Provided data: Begin

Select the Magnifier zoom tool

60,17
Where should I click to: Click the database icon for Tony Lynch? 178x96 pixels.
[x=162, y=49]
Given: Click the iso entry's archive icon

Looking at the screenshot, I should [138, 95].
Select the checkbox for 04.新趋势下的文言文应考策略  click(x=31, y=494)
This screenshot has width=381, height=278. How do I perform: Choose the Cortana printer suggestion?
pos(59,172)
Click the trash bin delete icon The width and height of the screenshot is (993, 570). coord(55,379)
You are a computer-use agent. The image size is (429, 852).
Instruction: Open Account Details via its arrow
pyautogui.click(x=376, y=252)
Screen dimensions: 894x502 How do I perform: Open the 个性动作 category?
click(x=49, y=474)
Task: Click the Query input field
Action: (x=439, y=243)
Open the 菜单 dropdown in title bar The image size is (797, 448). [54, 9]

Provided data: End

*Work to be completed*
The answer must consist of the lines from the one with "Instruction: Open Account" through the final line of the entries above, exactly as they are, and nothing else.

*Output of the exercise*
Instruction: Open Account Details via its arrow
pyautogui.click(x=376, y=252)
Screen dimensions: 894x502 How do I perform: Open the 个性动作 category?
click(x=49, y=474)
Task: Click the Query input field
Action: (x=439, y=243)
Open the 菜单 dropdown in title bar The image size is (797, 448). [54, 9]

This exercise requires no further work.